*** QUOTED PASSAGE ***

It looks like you managed to balance the spell(s), just using the framework of 5e itself, AWESOME.
If possible, I would suggest sharing your fix elsewhere as well, because it really needs to be shared.
Now if we can just get WOTC staff to see and pay attention to it.
Of course, why they couldnt have done this fix in the first place...
@jon I will be honest, it doesnt matter how much the staff at WOTC claim their intent was the DM choose, because that isnt what the spell says, which we can see by comparing the spell with its spell-less ranger feature 'clone' Call Natural Allies:
Conjure Animals states: "You summon fey spirits that take the form of beasts and appear in unoccupied spaces that you can see within range. Choose one of the following options for what appears:"
So, in the spell, it explicitly gives choice to the user. What does it say about the DM? "The GM has the creatures' statistics." That's it; no mention of choice or selection.
Call Natural Allies states: "Starting at 13th level, when you are in an area of your favored terrain, you can call natural creatures from that terrain to fight on your behalf, using your attunement to the natural world to convince them to aid you. The DM chooses beasts appropriate to the terrain to come to your aid from among those that could hear you and that are within 1 mile of you, in one of the following groups:"

*** DATA ENTRIES ***

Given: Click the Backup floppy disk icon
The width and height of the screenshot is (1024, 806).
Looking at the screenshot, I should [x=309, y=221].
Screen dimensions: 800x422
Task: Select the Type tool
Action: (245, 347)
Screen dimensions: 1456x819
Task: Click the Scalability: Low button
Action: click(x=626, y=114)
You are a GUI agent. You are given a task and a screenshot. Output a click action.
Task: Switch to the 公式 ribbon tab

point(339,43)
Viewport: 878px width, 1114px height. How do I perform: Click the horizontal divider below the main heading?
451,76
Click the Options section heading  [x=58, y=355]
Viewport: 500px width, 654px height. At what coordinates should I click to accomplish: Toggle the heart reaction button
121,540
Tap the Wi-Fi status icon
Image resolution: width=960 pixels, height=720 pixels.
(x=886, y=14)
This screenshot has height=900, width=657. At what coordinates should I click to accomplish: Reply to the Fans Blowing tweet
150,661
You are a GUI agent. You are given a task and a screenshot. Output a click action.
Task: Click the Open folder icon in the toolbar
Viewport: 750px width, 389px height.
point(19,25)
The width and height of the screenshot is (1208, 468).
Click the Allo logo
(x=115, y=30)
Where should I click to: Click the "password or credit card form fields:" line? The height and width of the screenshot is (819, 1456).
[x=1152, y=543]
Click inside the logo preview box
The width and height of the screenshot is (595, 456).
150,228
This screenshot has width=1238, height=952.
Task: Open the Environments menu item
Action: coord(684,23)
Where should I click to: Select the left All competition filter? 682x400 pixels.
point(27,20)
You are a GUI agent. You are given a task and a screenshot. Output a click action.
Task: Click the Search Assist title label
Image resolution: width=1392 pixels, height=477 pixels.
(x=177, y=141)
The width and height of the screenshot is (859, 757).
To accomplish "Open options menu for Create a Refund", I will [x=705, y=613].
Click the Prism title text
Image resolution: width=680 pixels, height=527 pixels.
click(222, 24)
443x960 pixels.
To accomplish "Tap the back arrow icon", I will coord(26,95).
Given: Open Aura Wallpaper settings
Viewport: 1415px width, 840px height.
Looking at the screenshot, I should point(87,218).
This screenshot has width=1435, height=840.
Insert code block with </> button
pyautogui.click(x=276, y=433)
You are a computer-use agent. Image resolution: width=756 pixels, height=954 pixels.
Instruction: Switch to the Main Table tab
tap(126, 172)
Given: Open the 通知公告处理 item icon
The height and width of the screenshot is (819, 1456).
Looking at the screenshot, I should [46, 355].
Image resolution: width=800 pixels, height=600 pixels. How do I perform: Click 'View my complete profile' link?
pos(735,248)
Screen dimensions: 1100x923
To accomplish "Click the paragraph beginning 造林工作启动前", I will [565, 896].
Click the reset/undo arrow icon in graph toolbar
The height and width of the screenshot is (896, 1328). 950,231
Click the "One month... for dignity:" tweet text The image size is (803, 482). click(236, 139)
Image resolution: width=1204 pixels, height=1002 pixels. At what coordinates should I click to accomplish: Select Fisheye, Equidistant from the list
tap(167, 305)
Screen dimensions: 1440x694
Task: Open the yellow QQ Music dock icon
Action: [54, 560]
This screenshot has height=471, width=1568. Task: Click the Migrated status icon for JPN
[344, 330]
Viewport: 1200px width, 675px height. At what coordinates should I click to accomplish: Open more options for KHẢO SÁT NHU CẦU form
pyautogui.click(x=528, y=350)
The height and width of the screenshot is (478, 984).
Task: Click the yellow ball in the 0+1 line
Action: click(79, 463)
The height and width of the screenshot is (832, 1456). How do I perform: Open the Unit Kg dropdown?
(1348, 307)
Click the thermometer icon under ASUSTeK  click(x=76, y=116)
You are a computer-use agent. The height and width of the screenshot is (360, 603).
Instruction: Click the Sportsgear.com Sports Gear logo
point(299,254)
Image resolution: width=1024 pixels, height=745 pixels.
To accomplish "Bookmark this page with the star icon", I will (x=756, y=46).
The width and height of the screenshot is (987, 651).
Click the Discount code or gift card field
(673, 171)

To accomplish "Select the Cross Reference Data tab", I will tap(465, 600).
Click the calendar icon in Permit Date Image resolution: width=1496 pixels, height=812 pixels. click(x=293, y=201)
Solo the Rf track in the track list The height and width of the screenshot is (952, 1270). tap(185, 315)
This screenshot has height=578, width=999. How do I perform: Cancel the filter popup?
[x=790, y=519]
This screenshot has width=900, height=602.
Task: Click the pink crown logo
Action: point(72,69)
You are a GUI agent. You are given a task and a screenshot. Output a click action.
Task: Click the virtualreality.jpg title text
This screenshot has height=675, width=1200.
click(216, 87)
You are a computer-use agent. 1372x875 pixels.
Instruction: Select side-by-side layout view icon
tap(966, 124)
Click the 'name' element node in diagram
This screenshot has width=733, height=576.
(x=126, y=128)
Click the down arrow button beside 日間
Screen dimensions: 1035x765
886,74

***

**WRITTEN EXERCISE A**
Reproduce the section of the forum post on Conjure Animals that opens with the words containing "It looks like" and closes with "attention to it.".
**WRITTEN EXERCISE B**
According to the forum post on Conjure Animals, why does it not matter what the WOTC staff claim their intent was? Answer in one to three sentences.
**WRITTEN EXERCISE C**
In the forum post on Conjure Animals, at what level does the Call Natural Allies feature start?

**WRITTEN RESPONSE A**
It looks like you managed to balance the spell(s), just using the framework of 5e itself, AWESOME.
If possible, I would suggest sharing your fix elsewhere as well, because it really needs to be shared.
Now if we can just get WOTC staff to see and pay attention to it.

**WRITTEN RESPONSE B**
The claimed intent that the DM chooses is not what the spell says. Conjure Animals explicitly gives the choice to the user, and its only mention of the DM is "The GM has the creatures' statistics," with no mention of choice or selection.

**WRITTEN RESPONSE C**
13th level